First, a brief overview: Wyndham, a hotel chain, suffered multiple avoidable breaches of its systems between 2008 and 2010, exposing vast amounts of sensitive consumer financial data (including credit card numbers) to malicious hackers. The FTC filed a complaint against Wyndham for its lax security measures, asserting that they violated the FTC Act’s ban on deceptive and unfair commercial practices. Those measures included failing to erect firewalls, using weak passwords (including passwords that were identical to usernames), failing to encrypt credit card information, and using outdated software that could not be updated. The FTC has filed multiple actions against companies with poor data security practices — fifty as of this year — and nearly all of them have settled, with most companies entering into consent decrees allowing for FTC oversight of their security programs and independent auditing.

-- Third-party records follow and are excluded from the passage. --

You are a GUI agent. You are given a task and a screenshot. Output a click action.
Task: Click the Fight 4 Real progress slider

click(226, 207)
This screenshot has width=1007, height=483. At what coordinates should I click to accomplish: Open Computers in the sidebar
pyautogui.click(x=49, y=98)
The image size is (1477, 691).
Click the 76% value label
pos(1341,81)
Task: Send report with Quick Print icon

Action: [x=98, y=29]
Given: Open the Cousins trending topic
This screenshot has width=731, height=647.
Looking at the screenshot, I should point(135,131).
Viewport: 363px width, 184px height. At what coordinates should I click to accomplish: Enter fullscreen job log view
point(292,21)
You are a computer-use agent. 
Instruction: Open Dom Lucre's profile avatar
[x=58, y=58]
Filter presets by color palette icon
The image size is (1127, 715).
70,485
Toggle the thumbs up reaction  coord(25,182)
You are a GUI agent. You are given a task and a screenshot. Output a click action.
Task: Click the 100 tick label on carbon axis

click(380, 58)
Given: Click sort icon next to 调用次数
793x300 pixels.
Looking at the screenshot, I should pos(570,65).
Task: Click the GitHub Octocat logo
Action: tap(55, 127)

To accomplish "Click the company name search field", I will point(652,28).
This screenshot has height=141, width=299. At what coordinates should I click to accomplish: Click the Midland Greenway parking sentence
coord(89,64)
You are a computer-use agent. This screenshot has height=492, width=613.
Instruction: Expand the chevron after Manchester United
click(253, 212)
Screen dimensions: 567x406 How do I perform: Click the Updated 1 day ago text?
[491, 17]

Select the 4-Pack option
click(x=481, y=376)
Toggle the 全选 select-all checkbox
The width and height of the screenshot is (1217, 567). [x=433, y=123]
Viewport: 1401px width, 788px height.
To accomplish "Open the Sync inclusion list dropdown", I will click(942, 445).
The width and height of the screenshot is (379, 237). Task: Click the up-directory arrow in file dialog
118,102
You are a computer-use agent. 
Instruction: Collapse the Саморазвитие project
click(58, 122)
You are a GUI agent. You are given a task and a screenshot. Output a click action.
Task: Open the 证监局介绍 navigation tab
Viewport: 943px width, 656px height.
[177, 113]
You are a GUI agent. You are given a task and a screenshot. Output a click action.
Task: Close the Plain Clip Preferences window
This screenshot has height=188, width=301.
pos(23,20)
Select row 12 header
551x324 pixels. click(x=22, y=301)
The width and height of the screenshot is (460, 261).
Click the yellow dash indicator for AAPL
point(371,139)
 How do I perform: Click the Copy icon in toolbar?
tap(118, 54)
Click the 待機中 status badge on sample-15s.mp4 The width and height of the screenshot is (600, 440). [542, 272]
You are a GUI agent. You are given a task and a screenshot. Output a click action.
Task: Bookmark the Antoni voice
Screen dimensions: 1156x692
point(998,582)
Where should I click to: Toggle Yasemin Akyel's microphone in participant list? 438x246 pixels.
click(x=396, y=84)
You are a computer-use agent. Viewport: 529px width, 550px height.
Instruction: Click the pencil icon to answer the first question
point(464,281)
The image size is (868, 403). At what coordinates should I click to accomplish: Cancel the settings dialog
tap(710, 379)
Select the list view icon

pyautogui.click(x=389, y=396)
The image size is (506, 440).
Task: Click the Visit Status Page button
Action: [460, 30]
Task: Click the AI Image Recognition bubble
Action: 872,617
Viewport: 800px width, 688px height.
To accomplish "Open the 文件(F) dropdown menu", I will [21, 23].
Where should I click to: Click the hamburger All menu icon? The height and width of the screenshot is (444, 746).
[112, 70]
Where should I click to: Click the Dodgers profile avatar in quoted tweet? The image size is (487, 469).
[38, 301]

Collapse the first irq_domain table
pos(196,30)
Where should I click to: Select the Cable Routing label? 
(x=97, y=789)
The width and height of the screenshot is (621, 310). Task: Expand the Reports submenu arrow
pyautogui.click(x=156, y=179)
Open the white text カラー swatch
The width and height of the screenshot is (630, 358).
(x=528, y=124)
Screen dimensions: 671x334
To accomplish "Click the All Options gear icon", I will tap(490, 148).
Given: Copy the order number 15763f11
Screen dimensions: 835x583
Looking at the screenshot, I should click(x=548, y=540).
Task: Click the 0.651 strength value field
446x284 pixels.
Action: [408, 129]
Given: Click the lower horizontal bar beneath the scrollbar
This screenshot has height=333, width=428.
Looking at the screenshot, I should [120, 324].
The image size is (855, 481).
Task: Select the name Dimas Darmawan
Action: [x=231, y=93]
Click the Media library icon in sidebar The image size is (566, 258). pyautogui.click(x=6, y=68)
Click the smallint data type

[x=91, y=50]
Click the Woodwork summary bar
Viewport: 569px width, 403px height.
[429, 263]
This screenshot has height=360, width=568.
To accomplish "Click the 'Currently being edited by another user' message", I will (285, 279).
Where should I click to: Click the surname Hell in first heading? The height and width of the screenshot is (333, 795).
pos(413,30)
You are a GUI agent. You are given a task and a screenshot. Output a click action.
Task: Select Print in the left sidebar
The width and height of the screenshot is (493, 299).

Wyndham has chosen to litigate this case, arguing that the FTC has overreached its bounds. Wyndham’s main claim is that the FTC cannot regulate for data security under the provisions of the FTC Act, and that it did not provide proper notice under due process to companies regarding what appropriate security standards were. For reasons that the FTC has delineated in its appellate reply brief, those claims are pretty weak. For those readers who (like myself) are administrative law devotees, I encourage you to read the FTC’s brief for more detail – the FTC thoroughly explains why, under constitutional law and settled doctrine, it can regulate data security and pursue this case against Wyndham.
Our amicus highlights a few additional points that we think demonstrate why it’s vital that the FTC regulate data security. First, Wyndham has made the argument that it is the victim in this context — but that doesn’t mean any responsibility to third parties (including its customers) disappears as a result. Courts have historically agreed that a company can still be subject to liability under the FTC Act, even if they have suffered their own harms; this case is no different.
Second, Wyndham’s argument that the FTC’s proceedings violate due process would undermine a host of other state and federal statutes, as well as the entire concept of “reasonableness” — an underpinning of tort law in our legal system. Under settled tenets of administrative law, the FTC had provided sufficient notice to Wyndham and other companies of what constituted appropriate security measures, including through agency guidance and prior FTC decisions and consent decrees.
Finally, despite Wyndham’s claims, the FTC’s method of enforcing data security, through guidance and consent decrees, is an appropriate and flexible way to protect consumer data. Administrative agencies often regulate industries through notice-and-comment rulemaking, as well as through enforcement actions. However, given the regularly slow pace of rulemaking, and the constantly evolving standards for data security, rulemaking would be an ineffective way to protect privacy — especially as FTC rules are often only revised every ten years, an eternity in the technology space. Moreover, relying upon companies to self-regulate in order to protect consumer data is unlikely to result in robust protections, as the recent spate of data breaches demonstrates. It’s for these reasons that we need the FTC to be a “cop on the beat” and seek enforcement actions against companies like Wyndham that don’t adequately protect their consumers.
Our amicus brief was primarily drafted by law students enrolled at the Samuelson Law, Technology, and Policy Clinic at the University of California – Berkeley School of Law. We thank those students – Jonathan Francis, Madeline Barker Mai, and Kelly Vargas – and their supervising attorneys, Catherine Crump and Chris Hoofnagle, for their invaluable help and excellent work on this project. We hope and expect the appellate court to uphold Judge Salas’ ruling and find in favor of the FTC; a decision is expected next year.